By Muhammad Najeeb, IANS
Islamabad : Though there is no decisive victor either at the centre or in any of the four provinces, slain former prime minister Benazir Bhutto’s Pakistan Peoples Party (PPP) Tuesday emerged as the single largest party in the national elections.
PPP secured 86 seats in the 272-member National Assembly but needs at least 50 more to form the government. Former prime minister Nawaz Sharif’s Pakistan Muslim League-Nawaz (PML-N) took the second spot with 66 seats while the Pakistan Muslim League-Quaid (PML-Q) backed by President Pervez Musharraf trailed third with 49 seats.
The Muttahidda Qaumi Movement (MQM) with its power base in urban Sindh got 19 seats, the Awami National Party (ANP) 10 and the religious alliance Mutahidda Majlis-e-Amal (MMA) could get only three seats in the National Assembly, a huge comedown from the 78 seats it had in the previous parliament.
Bhutto’s widower Asif Ali Zardari, who now heads the PPP after his wife’s assassination Dec 27, came to Islamabad soon after results showed that his party was leading in the polls. He is scheduled to chair PPP’s executive committee meeting in the evening before meeting Sharif in the capital.
Sharif, who had to rush to Mansehra to attend the funeral of his daughter’s mother-in-law who died Monday night, will be here Tuesday evening. “Several meetings are expected,” his party’s senior leader Zafar Ali Shah told IANS.
MQM chief Altaf Hussain has already announced his support to PPP and PML-N in case they form a joint government at the centre. The ANP has also showed its interest in cooperating with the “anti-Musharraf” alliance.
Both Zardari and Sharif did not contest the elections and cannot become prime minister until they are members of the National Assembly. The prime minister has to be a member of the lower house of the parliament before taking oath of office. However, both have the option of contesting by-polls that can be held by mid-March.
According to PML-N senior vice-president Makhdoom Javed Hashmi, they would extend “conditional support to PPP in forming the government”. He said they would go ahead to cooperate with the PPP if their demands were accepted.

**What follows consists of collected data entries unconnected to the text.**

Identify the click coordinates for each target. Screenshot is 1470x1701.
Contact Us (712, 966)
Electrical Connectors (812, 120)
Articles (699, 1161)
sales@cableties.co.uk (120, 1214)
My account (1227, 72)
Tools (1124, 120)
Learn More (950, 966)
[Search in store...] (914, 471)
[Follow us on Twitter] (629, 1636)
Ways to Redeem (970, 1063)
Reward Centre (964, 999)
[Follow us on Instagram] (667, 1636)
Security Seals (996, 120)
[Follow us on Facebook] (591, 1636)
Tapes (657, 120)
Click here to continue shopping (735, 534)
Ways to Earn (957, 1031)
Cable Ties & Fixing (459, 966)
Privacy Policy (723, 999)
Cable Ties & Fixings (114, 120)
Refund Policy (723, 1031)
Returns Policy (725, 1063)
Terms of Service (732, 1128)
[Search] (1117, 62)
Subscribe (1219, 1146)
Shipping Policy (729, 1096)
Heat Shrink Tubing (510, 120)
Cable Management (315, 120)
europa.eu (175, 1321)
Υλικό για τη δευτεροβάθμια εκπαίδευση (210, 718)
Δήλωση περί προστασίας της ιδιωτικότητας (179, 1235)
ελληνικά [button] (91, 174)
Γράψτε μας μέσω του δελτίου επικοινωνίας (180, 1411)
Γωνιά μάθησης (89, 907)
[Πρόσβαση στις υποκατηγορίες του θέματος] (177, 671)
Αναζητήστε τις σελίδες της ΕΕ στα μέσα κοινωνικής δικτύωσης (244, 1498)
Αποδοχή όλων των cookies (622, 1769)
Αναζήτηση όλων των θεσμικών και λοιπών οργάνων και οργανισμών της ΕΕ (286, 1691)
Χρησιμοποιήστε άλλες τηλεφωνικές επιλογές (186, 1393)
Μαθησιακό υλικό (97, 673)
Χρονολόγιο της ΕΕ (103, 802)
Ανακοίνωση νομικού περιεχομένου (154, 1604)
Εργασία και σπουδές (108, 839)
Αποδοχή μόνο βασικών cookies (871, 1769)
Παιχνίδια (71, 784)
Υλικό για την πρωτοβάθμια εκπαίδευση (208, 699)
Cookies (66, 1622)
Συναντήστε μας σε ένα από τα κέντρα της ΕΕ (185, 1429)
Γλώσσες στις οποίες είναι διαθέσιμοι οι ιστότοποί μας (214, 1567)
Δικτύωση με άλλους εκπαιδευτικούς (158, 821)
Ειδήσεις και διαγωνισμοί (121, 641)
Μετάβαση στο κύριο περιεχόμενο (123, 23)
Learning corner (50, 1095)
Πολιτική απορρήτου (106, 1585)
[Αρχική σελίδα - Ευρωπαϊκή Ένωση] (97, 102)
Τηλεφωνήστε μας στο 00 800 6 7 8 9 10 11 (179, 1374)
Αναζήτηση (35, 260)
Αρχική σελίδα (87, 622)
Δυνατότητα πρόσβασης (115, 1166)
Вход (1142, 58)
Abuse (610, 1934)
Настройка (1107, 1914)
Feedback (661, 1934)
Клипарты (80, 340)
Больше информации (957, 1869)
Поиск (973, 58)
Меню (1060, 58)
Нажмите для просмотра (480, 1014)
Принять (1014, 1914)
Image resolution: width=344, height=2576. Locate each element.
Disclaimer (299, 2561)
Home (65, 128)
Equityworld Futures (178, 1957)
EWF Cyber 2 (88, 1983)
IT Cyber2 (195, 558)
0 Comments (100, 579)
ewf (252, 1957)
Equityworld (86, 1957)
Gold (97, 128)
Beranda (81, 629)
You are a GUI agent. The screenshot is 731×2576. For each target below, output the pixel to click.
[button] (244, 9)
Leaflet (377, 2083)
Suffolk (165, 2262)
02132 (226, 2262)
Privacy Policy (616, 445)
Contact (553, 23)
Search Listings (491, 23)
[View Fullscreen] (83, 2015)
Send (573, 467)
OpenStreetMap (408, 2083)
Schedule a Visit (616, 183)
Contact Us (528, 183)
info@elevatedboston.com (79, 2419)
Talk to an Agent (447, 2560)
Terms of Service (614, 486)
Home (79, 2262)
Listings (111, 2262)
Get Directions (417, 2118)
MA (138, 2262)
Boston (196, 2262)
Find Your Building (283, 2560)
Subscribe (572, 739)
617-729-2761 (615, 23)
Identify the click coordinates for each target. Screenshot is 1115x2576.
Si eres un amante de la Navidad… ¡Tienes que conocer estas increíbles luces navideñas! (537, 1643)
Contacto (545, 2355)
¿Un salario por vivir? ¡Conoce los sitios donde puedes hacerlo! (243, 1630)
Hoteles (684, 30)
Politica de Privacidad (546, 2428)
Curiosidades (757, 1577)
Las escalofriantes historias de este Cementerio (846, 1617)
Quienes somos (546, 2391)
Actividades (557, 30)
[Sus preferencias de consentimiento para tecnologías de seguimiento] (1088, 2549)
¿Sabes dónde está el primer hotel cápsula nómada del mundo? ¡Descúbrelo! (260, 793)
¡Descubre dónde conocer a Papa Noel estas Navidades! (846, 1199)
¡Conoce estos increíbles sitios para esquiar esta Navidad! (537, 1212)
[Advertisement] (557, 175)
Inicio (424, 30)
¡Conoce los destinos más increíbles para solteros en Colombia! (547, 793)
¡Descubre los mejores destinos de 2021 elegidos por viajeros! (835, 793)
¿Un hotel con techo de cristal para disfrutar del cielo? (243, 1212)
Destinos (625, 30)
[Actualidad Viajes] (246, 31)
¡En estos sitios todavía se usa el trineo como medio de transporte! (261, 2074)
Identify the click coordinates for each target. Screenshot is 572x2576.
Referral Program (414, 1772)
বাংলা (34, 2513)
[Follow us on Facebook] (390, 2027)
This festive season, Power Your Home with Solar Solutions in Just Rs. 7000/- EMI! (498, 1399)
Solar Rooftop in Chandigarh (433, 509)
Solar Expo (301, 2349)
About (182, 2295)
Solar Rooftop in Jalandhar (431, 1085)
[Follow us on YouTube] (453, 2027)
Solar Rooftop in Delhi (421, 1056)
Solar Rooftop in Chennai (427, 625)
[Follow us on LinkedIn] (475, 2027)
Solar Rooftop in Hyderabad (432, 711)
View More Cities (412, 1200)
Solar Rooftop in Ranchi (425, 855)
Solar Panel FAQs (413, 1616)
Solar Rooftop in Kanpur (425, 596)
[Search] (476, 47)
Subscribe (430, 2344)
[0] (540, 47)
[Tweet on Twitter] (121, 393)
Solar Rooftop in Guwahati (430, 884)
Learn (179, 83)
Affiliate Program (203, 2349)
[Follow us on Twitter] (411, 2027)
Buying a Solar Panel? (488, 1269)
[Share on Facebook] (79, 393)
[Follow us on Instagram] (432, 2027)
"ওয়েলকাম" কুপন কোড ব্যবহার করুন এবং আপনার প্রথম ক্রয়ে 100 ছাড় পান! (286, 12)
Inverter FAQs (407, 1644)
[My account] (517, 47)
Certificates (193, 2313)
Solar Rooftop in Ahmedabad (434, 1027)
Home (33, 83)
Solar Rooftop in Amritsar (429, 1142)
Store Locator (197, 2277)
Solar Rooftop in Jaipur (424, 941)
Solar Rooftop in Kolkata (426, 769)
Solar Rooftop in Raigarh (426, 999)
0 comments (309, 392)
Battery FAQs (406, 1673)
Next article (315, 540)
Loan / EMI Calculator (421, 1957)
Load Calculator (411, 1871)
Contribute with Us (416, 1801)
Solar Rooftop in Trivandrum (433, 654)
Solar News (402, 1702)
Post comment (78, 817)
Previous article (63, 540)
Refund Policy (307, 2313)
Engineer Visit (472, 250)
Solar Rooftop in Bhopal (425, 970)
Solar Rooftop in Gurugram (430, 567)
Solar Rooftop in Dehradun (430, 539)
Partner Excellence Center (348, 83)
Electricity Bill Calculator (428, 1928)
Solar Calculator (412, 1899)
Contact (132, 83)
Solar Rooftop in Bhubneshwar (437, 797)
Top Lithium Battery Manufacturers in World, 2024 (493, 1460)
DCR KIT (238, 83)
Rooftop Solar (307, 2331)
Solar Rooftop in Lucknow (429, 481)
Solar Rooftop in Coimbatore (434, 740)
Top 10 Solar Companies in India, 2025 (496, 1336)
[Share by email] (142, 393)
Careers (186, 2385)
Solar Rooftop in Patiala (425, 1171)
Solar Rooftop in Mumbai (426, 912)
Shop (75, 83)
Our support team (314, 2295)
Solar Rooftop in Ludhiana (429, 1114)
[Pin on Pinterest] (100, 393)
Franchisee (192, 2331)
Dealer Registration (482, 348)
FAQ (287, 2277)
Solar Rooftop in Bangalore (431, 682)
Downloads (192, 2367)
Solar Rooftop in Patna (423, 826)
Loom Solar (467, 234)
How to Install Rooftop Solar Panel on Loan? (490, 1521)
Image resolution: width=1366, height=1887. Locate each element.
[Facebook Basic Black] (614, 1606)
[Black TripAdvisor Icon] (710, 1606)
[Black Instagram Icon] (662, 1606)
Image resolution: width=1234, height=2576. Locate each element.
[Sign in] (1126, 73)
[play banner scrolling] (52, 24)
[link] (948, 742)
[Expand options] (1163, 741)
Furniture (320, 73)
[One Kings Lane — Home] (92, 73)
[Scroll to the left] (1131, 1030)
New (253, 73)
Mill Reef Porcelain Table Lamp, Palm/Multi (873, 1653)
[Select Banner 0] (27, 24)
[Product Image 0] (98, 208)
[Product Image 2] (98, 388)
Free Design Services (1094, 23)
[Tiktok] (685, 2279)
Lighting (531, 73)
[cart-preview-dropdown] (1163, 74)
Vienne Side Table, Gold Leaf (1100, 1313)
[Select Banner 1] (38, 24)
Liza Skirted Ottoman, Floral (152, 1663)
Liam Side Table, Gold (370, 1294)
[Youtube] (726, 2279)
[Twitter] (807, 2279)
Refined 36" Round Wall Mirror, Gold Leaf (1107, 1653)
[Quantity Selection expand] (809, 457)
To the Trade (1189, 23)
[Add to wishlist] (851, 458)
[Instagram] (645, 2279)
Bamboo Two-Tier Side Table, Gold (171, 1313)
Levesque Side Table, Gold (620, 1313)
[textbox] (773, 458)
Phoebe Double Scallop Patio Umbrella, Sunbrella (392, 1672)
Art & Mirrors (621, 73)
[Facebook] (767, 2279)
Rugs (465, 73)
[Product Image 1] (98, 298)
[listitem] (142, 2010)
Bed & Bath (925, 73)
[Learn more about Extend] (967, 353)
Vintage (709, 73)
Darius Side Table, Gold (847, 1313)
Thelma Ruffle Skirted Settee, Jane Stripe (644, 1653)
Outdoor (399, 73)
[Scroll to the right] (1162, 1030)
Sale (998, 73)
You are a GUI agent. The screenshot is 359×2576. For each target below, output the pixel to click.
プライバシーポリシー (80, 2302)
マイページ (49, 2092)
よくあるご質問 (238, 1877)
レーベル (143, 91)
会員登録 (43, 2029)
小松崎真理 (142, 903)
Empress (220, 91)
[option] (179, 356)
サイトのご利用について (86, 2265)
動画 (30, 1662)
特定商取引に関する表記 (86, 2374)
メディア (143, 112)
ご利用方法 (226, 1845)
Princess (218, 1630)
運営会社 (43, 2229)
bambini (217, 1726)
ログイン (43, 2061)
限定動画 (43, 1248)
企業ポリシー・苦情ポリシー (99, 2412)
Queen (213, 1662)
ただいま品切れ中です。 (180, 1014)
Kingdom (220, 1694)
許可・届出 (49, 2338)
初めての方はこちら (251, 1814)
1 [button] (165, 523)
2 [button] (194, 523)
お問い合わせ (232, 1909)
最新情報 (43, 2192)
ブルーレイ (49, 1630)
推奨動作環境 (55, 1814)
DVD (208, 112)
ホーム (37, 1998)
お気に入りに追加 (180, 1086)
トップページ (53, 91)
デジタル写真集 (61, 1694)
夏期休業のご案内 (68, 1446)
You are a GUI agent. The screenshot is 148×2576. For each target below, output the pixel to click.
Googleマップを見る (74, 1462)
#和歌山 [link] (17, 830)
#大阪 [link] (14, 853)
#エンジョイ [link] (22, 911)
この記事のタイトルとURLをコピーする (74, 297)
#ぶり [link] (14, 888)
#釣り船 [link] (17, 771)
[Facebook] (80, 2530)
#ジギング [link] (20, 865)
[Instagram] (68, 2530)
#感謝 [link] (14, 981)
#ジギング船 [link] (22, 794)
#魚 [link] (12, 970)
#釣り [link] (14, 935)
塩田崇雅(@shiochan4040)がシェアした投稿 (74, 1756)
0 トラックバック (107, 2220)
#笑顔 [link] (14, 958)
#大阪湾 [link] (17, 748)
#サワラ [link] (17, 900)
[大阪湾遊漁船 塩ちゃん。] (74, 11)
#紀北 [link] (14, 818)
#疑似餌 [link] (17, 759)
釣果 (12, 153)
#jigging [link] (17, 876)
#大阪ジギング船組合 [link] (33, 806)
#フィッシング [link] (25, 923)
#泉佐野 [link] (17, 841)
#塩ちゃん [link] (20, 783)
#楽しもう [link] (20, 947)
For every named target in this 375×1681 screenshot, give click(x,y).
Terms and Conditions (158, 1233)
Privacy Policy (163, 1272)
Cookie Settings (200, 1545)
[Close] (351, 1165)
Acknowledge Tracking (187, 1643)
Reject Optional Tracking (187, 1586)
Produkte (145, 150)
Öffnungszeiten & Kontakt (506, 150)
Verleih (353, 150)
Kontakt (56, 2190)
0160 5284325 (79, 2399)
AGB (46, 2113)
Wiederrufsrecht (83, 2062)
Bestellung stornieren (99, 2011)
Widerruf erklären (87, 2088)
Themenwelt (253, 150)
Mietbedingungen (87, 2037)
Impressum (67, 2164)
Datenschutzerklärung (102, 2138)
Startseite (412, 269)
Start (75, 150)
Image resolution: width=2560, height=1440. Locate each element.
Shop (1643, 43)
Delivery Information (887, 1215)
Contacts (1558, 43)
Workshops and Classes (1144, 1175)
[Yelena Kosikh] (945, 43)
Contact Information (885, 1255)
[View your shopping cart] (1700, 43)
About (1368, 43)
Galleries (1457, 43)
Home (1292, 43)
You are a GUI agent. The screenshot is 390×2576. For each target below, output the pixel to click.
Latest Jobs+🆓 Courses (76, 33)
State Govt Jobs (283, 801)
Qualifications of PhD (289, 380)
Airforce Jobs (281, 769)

“We want immediate restoration of the Supreme Court and high court judges,” he said, giving his first demand about judges who were sacked Nov 3 last year when Musharraf imposed emergency. Seven Supreme Court and 34 high court judges were sacked for not showing allegiance to Musharraf.
He added that the PPP would have to agree to give independence to the media and move a no-trust against President Musharraf.
“Justice Iftikhar will have to come and Musharraf will have to go,” Hashmi told IANS, referring to sacked Supreme Court chief justice Iftikhar Chaudhry, who is under house arrest since Nov 3 when he was removed from his position.
Clearly, the PPP and PML-N had made big gains in elections that were held amid fears of violence and rigging allegations by the opposition against Musharraf and his allies.
Musharraf told TV news channels on Tuesday: “There should be reconciliation, and nothing should be done in anyone’s personal interest. I believe in politics of conciliation, not of confrontation.”
But Sharif, who returned to the country seven years of exile, has repeatedly said that he would not work with Musharraf.
Musharraf’s ally, MQM chief Altaf Hussain, has been quick to announce support for the PML-N and PPP in forming governments in Islamabad and in the Sindh province.
Several top leaders of Musharraf-backed PML-Q lost in the polls, mostly to the PML-N in Punjab and to the PPP in Sindh.
PML-Q president and former prime minister Chaudhry Shujaat Hussain was defeated on both the NA seats he contested, including in his home constituency Gujarat by PPP candidate Chaudhry Ahmed Mukhtar.
Six-time winner and former minister Sheikh Rashid Ahmed got a drubbing in Rawalpindi, where he has ruled for over two decades, by PML-N’s Hanif Abbasi and Javed Hashmi.
Among the other big losers were former defence minister and close Musharraf aide Rao Sikandar Iqbal, PML-Q stalwart Hamid Nasir Chatta and former ministers Liaquat Jotoi, Hamayun Akhtar Khan and Ijazul Haq.
The results come as a huge setback to Musharraf, who left the army chief’s position in December before taking oath as civilian president.
“His fate is in balance now…he may have to resign,” a PML-Q leader said. Musharraf last month said that if the new parliament tried to impeach him he would prefer to resign rather to face humiliation.
In such a situation, Musharraf’s best option could be to woo PPP instead of working with PML-N, said the leader who was considered very close to Musharraf in the previous set-up.